Travelling into the gallery on the train the other day I was listening to an interview on the radio regarding mothers and daughters and their comparative fashion choices. Though I might have expected to be told that daughters commonly rebel against the particular style adopted by their mothers this programme seemed to conclude that mothers have a large amount of ongoing influence, even if it manifests subconsciously. It seemed to add weight to my thinking regarding the ways in which we “wear” our influences more broadly. That is, the ways in which all of the impressions we gain every day pattern/influence/colour us, almost as if they were drawn/scrawled all over us.
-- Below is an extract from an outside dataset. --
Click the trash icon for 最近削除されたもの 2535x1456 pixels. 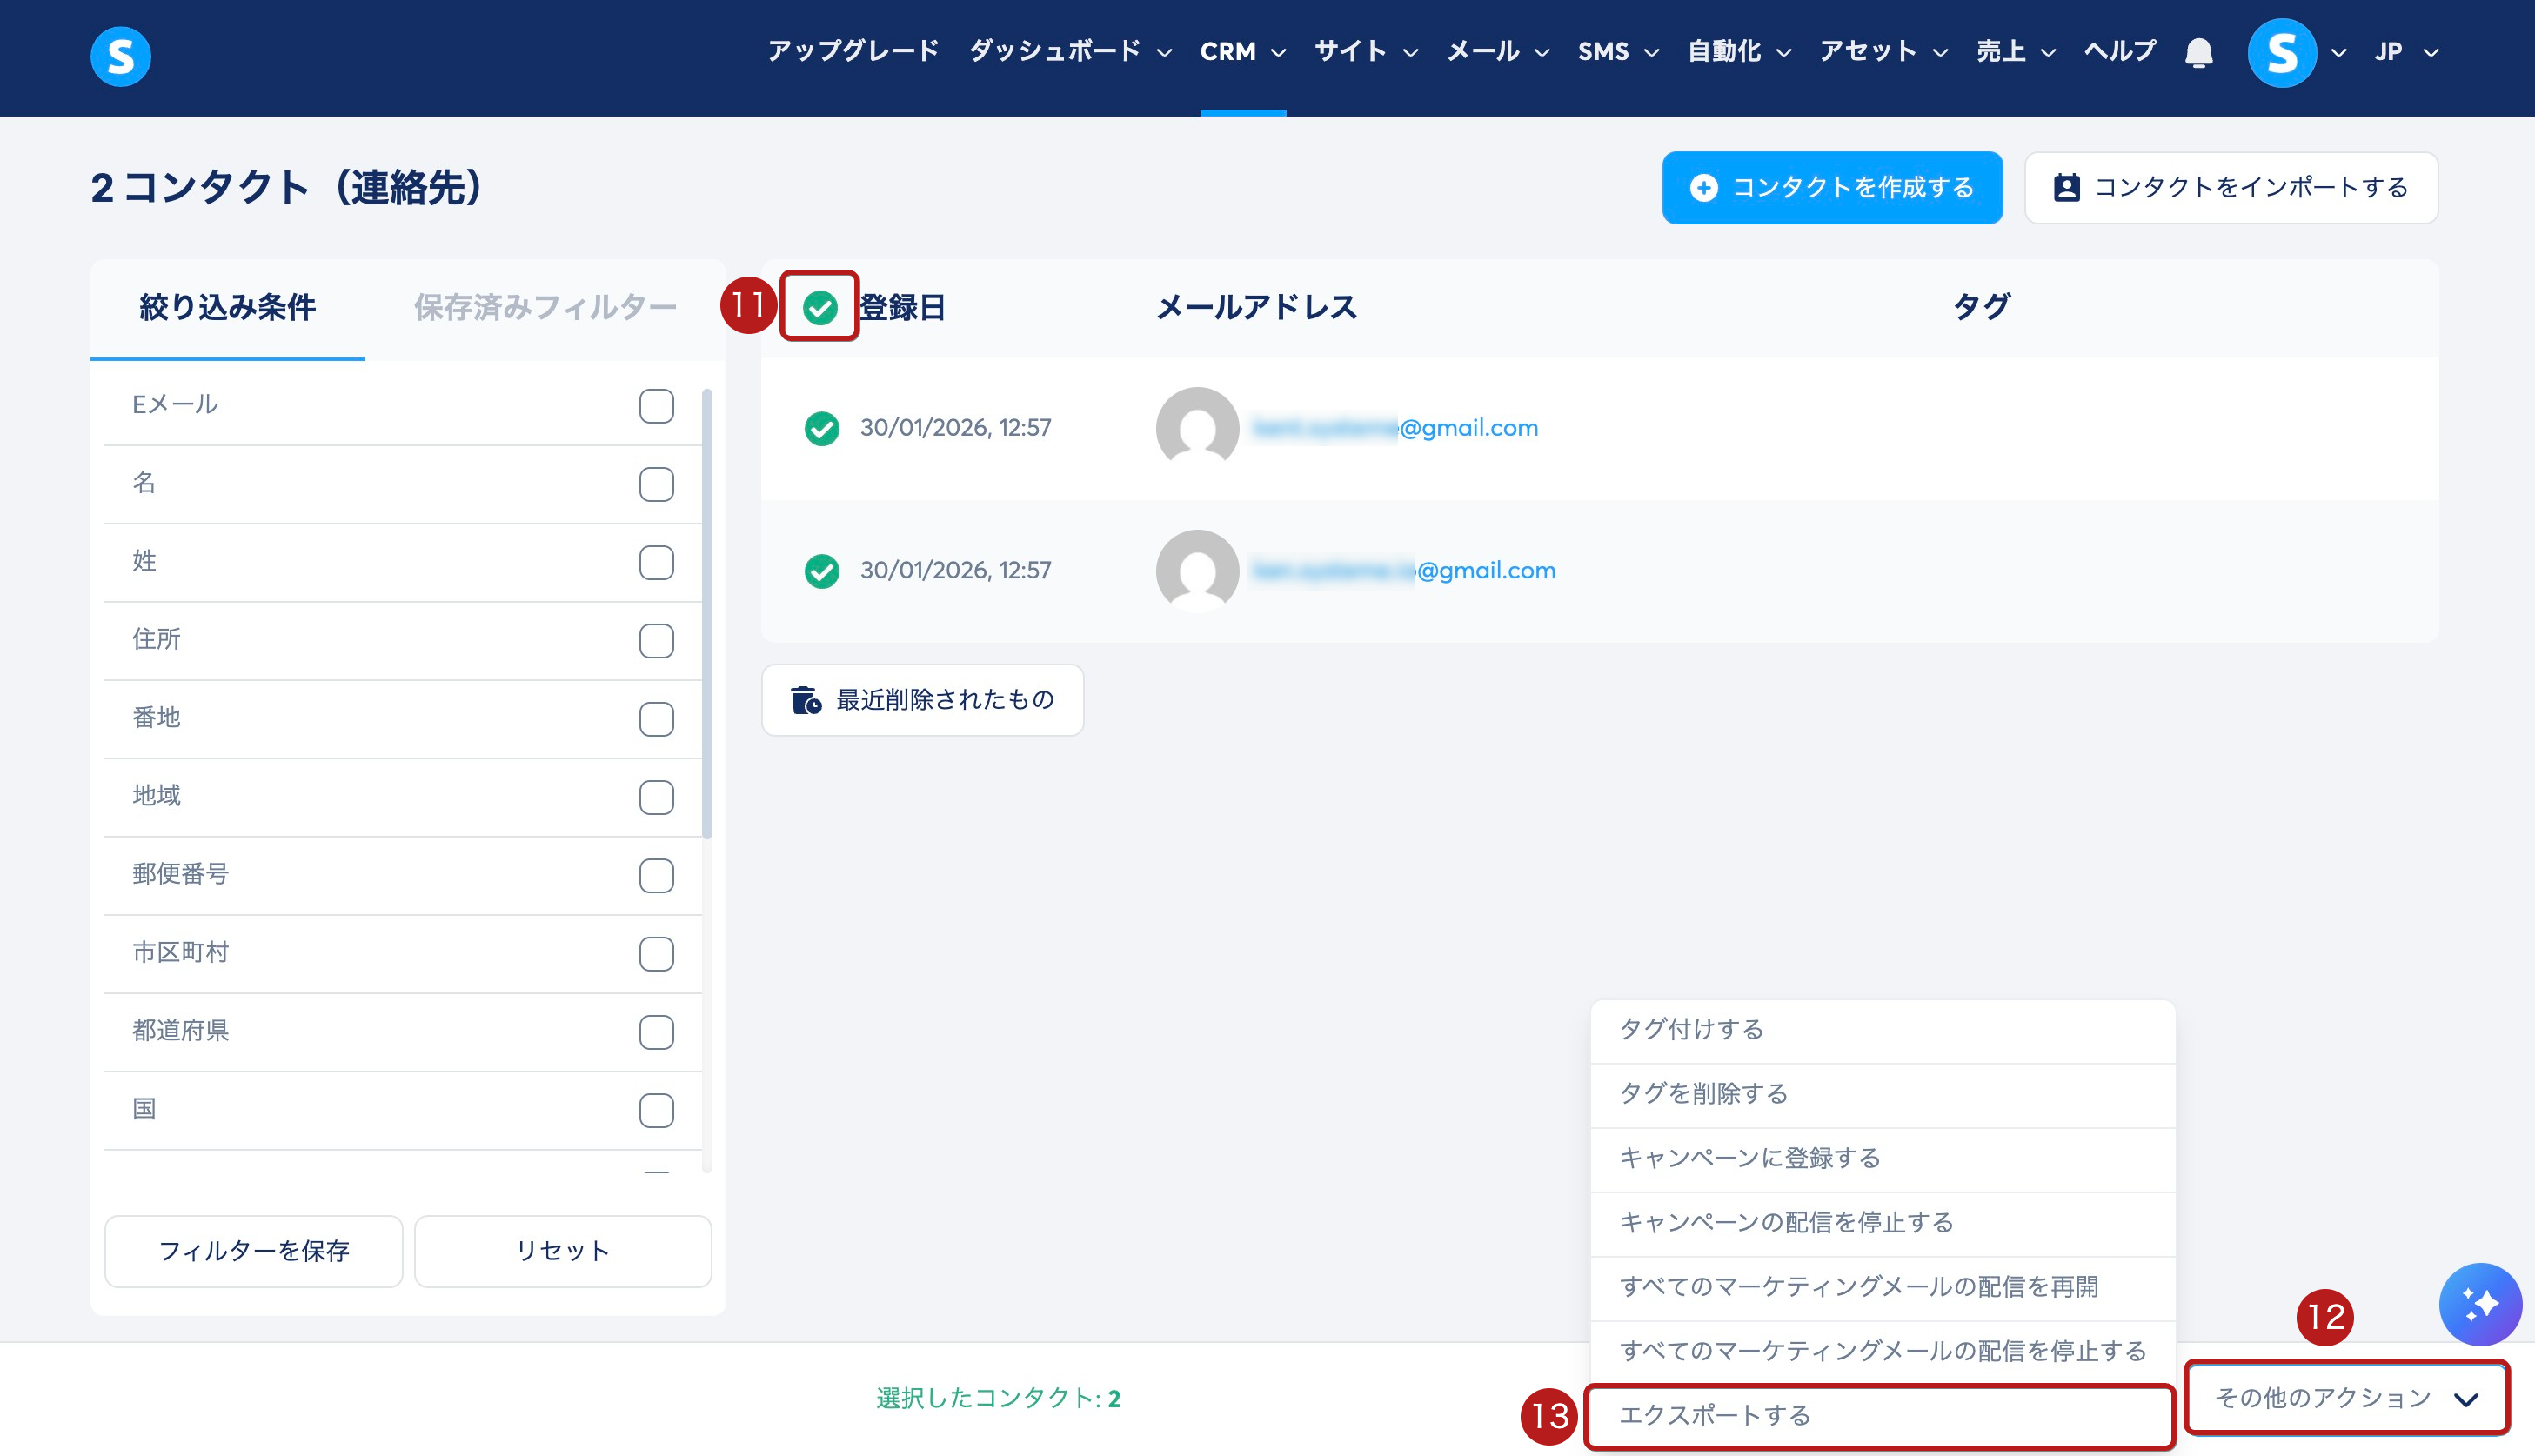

A couple of weeks have gone past since my last post. In that time I’ve finally gotten my head around and chosen from my designs, the specific paper garment pieces + the elongated sketchbook work I mean to produce. It’s taken some time, far longer than I would have predicted, to get to this stage. Though I’d believed I’d make a range of garments and one or more scroll works I’ve just not been able to pin down my starting point, amidst rather too many/diverse possibilities, until now. Phew! What a relief, now that I have the first piece in mind, the rest have fallen into place around/behind it. Now I just need to get on with production! Of course in the mean time I’ve been continuing to draw (portraits) and the development of the active side of things, in relation to the specifics of each piece, is an ongoing process I’ve realised will/must neccessarily be less well defined at the start.
I believe you really can’t control and/or predict everything about the dynamics even of a particular piece, let alone about your over all artistic development, at the get go, it just doesn’t work like that. It is, instead, an organic process with a life of its own; a fact that’s more than a little daunting at times, thrilling at others. Really you can only hope to learn to tame the wilder excesses of the dynamic between your will/objective understanding of what you think you’re trying to achieve and the wishes of each piece itself, as you come to know it. Hopefully sufficiently that is, as to be able to be productive (even innovative) rather than merely chaotic and potentially self-destructive. The length of time this process is taking as regards each individual piece however, is an endless source of surprise, and faint alarm!
It’s challenging working as a resident artist, that is, because the space you’re working in proffers an immediate audience. It’s challenging feeling you haven’t got enough actually done in a day, produced that is, when you know how important it is to also engage with visitors. It’s also challenging when those visitors directly challenge your work. This week I had a long conversation with a local man who told me I had a long way to go in getting across the notion that the individual, ephemeral psyche is worn like a garment. After I’d had a chance to talk him through the thinking informing my work he seemed to see it in a very different light but on initial glance he hadn’t realised anything approximate to my aims and objectives for it. That wouldn’t matter necessarily if he’d gleaned something similarly attractive (or perhaps repulsive even) but his interest had been minor until that point and so today I left the studio questioning, profoundly. Of course there’ve been others who’ve been much more immediately positive but it’s funny how certain voices ring louder in one’s head.